Ulises Velázquez Gil
En Estas
ruinas que ves, Jorge Ibargüengoitia decía de los habitantes de
Cuévano (un Guanajuato apenas disimulado) su propensión de confundir lo
grandioso y lo grandote. En estos tiempos, donde anteponer el adjetivo bicentenario a cuanta cosa
esté cercana, se olvida lo esencial (incitar a la reflexión, como debe de ser)
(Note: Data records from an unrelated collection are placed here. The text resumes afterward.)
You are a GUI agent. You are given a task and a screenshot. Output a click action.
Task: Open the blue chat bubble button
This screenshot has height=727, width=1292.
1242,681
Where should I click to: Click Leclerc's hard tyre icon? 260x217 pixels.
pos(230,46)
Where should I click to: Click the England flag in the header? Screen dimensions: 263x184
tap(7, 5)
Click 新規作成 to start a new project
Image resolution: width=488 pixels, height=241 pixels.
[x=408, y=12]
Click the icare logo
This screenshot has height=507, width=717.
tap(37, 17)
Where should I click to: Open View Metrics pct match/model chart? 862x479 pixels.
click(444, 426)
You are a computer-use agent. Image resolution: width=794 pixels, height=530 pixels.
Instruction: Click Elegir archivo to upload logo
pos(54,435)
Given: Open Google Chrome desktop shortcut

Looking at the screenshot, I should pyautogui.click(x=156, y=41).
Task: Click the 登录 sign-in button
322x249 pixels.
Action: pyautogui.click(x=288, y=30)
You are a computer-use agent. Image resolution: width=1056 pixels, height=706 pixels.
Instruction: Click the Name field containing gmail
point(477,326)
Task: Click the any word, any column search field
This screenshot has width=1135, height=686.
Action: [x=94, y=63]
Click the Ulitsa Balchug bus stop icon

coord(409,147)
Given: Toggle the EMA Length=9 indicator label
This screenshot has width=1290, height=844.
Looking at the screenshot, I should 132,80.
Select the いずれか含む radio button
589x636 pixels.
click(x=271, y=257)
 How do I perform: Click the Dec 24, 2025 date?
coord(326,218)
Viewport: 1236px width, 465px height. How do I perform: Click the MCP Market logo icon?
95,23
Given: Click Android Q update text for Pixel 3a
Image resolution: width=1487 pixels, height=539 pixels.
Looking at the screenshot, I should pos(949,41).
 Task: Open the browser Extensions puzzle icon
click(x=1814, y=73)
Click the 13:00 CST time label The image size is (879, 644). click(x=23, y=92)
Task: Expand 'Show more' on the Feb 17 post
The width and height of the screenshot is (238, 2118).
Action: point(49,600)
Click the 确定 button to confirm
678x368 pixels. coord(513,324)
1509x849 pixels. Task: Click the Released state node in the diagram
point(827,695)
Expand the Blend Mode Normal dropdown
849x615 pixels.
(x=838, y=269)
y se gasta la pólvora en infiernitos, es decir, en colosales desfiles y
faraónicos segundos pisos. Incluso, dicha obsesión ha permeado hasta en los
ámbitos editoriales, donde pululan las llamadas “novelas históricas”, que, en
su mayor parte, se sirven del chismorreo y la polémica barata. Y aunque una
marcada ventaja sea la publicación y/o reedición de varios estudios serios y
canónicos al unísono, no deja de parecer odioso el panorama. Una honrosa
excepción, dentro de los dos campos (investigación seria vs. narrativas petulantes),
recae en la figura señera y sin concesiones del historiador franco-mexicano
Jean Meyer, hoy flamante Premio Nacional de Ciencias y Artes 2011, que, a la
par de sus investigaciones sobre la Cristiada ,
la historia de Rusia y el choque de las Iglesias Católica y Ortodoxa, también
incursionó por los terrenos de la novela histórica.
En la impecable
trayectoria de Meyer, su ingreso en la novela se dio en 1989 con A la voz del Rey (2ª ed.,
Tusquets, 2011), que versa sobre el primer levantamiento en contra de la corona
española, en 1801, encabezada por el indio Mariano, también llamado Máscara de Oro, cuya
mesiánica cruzada suscita molestias a las autoridades de la Nueva España , pero
también desinteresadas simpatías, en especial las del cura José María Mercado,
posterior lugarteniente de Hidalgo en la siguiente década. Por tratarse de una
primera novela, y sirviéndose de los acervos documentales de Jalisco y Nayarit,
Meyer hilvanó ficción pura con algunos de los documentos encontrados para darle
un toque de veracidad, digámoslo así, al relato; aún así, inauguró una nueva
vertiente en su, ya de por sí, importante obra.
Para 1993 publicó una
segunda llamada Los tambores de
Calderón (hoy Camino
a Baján, Tusquets, 2010), donde se dan cuenta los sucesos que se
dieron en los primeros años de la guerra de Independencia: desde la caída de
Fernando VII en 1808 hasta la muerte de Miguel Hidalgo en 1811, dando fin a la
primera campaña insurgente. Meyer nos lleva de la mano para que conozcamos de
primera fuente a aquellos personajes labrados en bronce (Hidalgo y José María
Mercado, caudillo insurgente en Nayarit, a quien conocimos en A la voz del Rey) pero
también saca del (¿injusto?) olvido las satanizadas figuras por la “historia
oficial” (Félix Calleja y Juan Antonio Riaño), para aplicarles el mismo
cartabón y así quitarles tanto la santidad patriótica como el desagravio
centenario, es decir, bajándolos del pedestal, y, desde luego, también del
caballo. (Claro está que Meyer pondera las victorias y las reformas sociales
del cura Hidalgo, sin olvidarse de las amargas consecuencias de su campaña,
pero también hace lo propio con las antipatías hacia el Gral. Calleja como
enemigo de los insurgentes… ¡pero con marcadas aspiraciones independentistas!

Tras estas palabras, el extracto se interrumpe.